▶ **DOCUMENT TEXT**
Ironically, the greatest purveyor of income inequality is the very socialist wealth redistributions intended to alleviate the inequality. It’s simply impossible to ensure wealth flows equally across the economic environment when political favoritism and corporate lobbying is prevalent. The larger the government and more widespread the economic movement, the wider the disparities become.

Economies of scale do not work in governments because economic participants are not ubiquitous. Businesses can increase their output to diversify risk and bring down costs because they serve a single predetermined demographic of target customers. Governments are reliant on the confidence of voters, corporations, and foreign nations with different income levels, priorities, competencies and productive yield. It is impossible to serve everyone equally, especially in a democracy.

There is no solution to the issues embedded in a geopolitical empire. The inflation and inequalities suffered in the American Empire are same ones experienced in the Roman Empire as well as each one preceding and following. Jesus understood that the existing ruling empire and its associated currency were fallible. Unlike God.

Humans were always prescribed to live and work in small communities. Expansionism and large governing bodies always require the same misallocation of resources.

▶ **SUPPLIED RECORDS**

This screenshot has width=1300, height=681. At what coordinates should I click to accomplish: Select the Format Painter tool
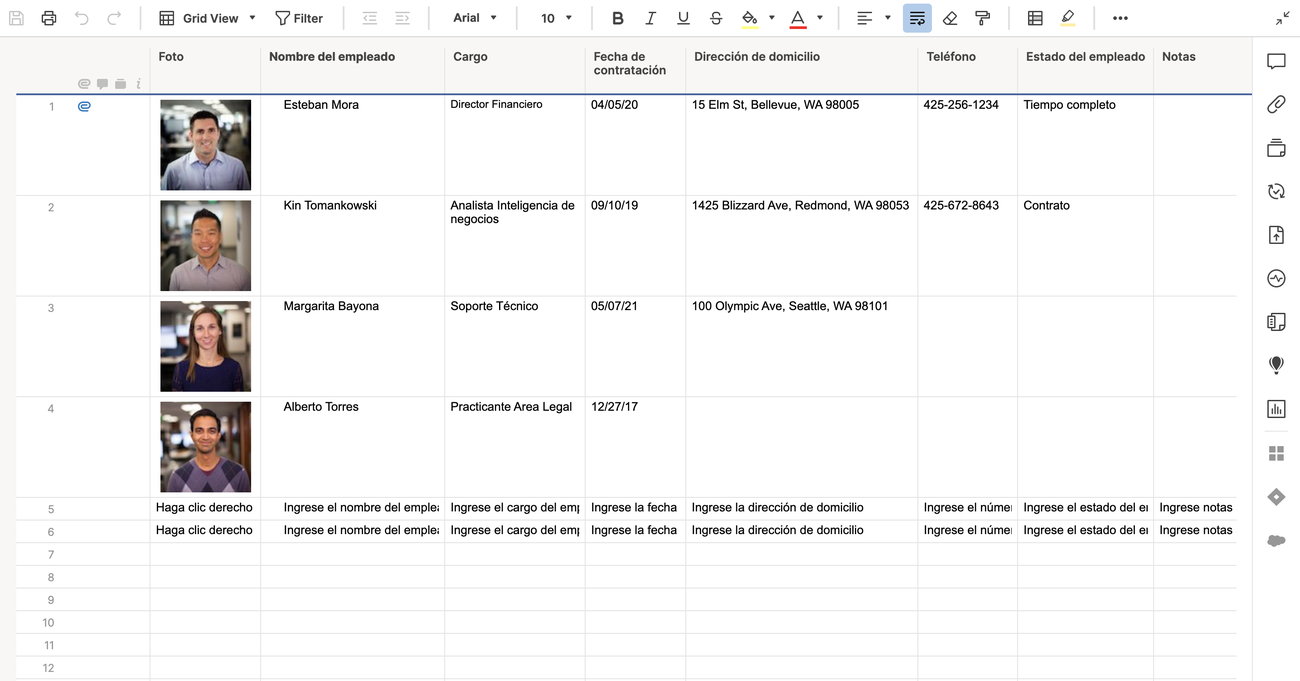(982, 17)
---
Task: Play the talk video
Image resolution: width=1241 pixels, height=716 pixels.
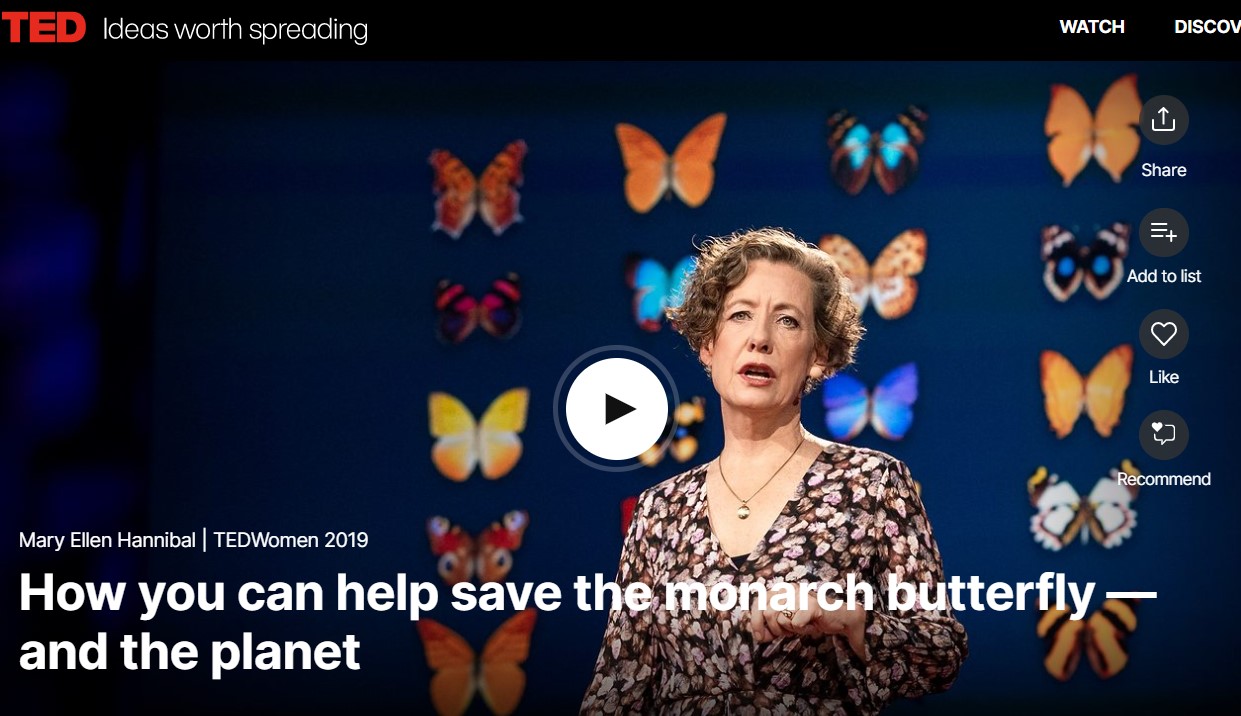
==
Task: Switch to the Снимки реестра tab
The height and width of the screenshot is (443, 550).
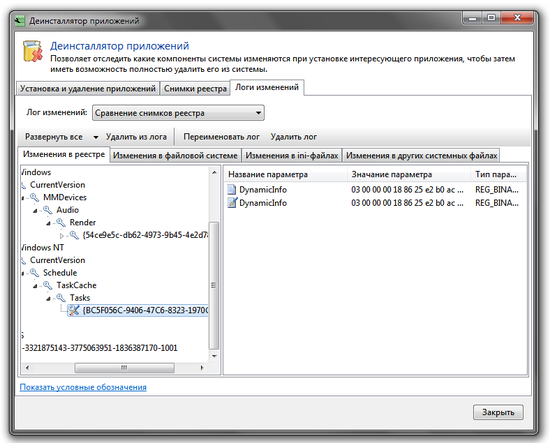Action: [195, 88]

▶ **EXPLORE THE MATERIAL**
a. From the passage on inequality and empires above, give again the words starting with "There is no" and going on through "fallible. Unlike God.".
b. In the passage on inequality and empires, what allows businesses to increase their output to diversify risk and bring down costs?

▶ **RESPONSES BY TASK**
a.
There is no solution to the issues embedded in a geopolitical empire. The inflation and inequalities suffered in the American Empire are same ones experienced in the Roman Empire as well as each one preceding and following. Jesus understood that the existing ruling empire and its associated currency were fallible. Unlike God.

b. They serve a single predetermined demographic of target customers.